Written exercise a:
Decide whether each statement below agrees with the golf course text. Answer yes or no for each, and quote the words of the text that settle it.
(i) A total score greater than 80% was needed to rank in the Top 100 this year.
(ii) The accommodation at resort courses counts toward their ranking.
(iii) Courses open only to holders of official handicaps are left off the list.

Document extract:
┄┄┄┄┄┄┄┄┄┄

Henley, Tony Cashmore’s new course at the Heritage Golf and Country Club in Victoria’s Yarra Valley debuts in this year’s list although it is very young and needs water and time to grow into the rugged hilly site.

Albany and Sun City re-entered the Top 100, whilst Duntryleague and Tewantin Noosa make a first appearance.

This year a total score of greater than 80% was required to rank in the Top 100. Courses to miss out by less than 2% included Corowa, Coffs Harbour, Coomealla, Gold Creek, Kingston Links, Leongatha, Lonsdale, Sanctuary Cove – Palms and Warrnambool.


As always, we recognize the subjective nature of our rankings, and suggest their use as a guide only. In particular, by presentation of essentially three lists, we attempt to guide users to those courses that they will find most pleasing – whether their preferences are for design strategy, immaculate playing surfaces, or simply beautiful surroundings. The choices are many and splendid – enjoy!


WHAT ARE PUBLIC ACCESS COURSES?

To be considered for this list courses must be available for play by public, green fee paying golfers for most of the year. Courses available only to members, interstate or overseas visitors, or holders of official handicaps are excluded. The list includes:

Public Courses –the best courses are mostly privately owned these days, although a few are council owned. These courses have no members and are available to anyone who pays a green fee and conforms to a few simple requirements such as dress codes and owning or hiring a set of clubs.

Resort Courses – privately owned, with additional facilities on site such as accommodation. Such additional facilities are NOT considered in ranking the courses, but are described in the course listings in this book.

Private Courses – most golf courses throughout Australia are private clubs. An annual fee, and often a joining fee, is required, and members then do not usually pay green fees. Most clubs have tee times when the public may pay green fees and play the course, sometimes including club competition times. Such courses are considered “public access” in this Guide if they permit green fee players several days per week. Some private courses are only accessible to the public whilst they stay in on site accommodation. These courses are included in the list.

┄┄┄┄┄┄┄┄┄┄

Written exercise b:
Retype everything in the entries below, from the line containing "Viewport: 1512px width, 806px height." down to the end of the entries, with both ends included.

(A data block)
┄┄┄┄┄┄┄┄┄┄

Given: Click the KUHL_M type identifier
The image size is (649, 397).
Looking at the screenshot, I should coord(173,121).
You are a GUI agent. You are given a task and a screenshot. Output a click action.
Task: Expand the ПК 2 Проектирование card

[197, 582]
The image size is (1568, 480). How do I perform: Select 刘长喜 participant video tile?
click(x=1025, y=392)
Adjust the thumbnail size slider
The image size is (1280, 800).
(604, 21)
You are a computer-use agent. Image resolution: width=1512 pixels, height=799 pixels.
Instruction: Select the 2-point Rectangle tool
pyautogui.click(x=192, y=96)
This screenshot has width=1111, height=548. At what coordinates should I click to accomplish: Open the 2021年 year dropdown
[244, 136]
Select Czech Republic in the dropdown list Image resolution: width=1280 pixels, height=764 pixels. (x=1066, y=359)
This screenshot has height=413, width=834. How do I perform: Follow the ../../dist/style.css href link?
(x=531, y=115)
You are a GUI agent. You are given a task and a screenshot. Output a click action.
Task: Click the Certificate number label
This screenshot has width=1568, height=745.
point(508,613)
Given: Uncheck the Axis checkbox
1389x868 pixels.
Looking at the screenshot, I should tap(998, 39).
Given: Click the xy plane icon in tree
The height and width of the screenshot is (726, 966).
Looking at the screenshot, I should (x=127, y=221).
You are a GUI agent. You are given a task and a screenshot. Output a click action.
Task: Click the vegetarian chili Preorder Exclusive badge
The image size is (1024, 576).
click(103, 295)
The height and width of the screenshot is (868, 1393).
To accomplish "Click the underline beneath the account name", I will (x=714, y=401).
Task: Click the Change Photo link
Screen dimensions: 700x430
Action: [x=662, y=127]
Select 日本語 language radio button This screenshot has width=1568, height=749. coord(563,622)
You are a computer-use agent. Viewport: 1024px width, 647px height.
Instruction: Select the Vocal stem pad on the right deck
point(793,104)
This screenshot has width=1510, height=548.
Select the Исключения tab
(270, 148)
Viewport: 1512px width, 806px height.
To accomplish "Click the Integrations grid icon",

┄┄┄┄┄┄┄┄┄┄

Result a:
(i) Yes: "This year a total score of greater than 80% was required to rank in the Top 100."
(ii) No: "Such additional facilities are NOT considered in ranking the courses"
(iii) Yes: "Courses available only to members, interstate or overseas visitors, or holders of official handicaps are excluded."

Result b:
Viewport: 1512px width, 806px height.
To accomplish "Click the Integrations grid icon",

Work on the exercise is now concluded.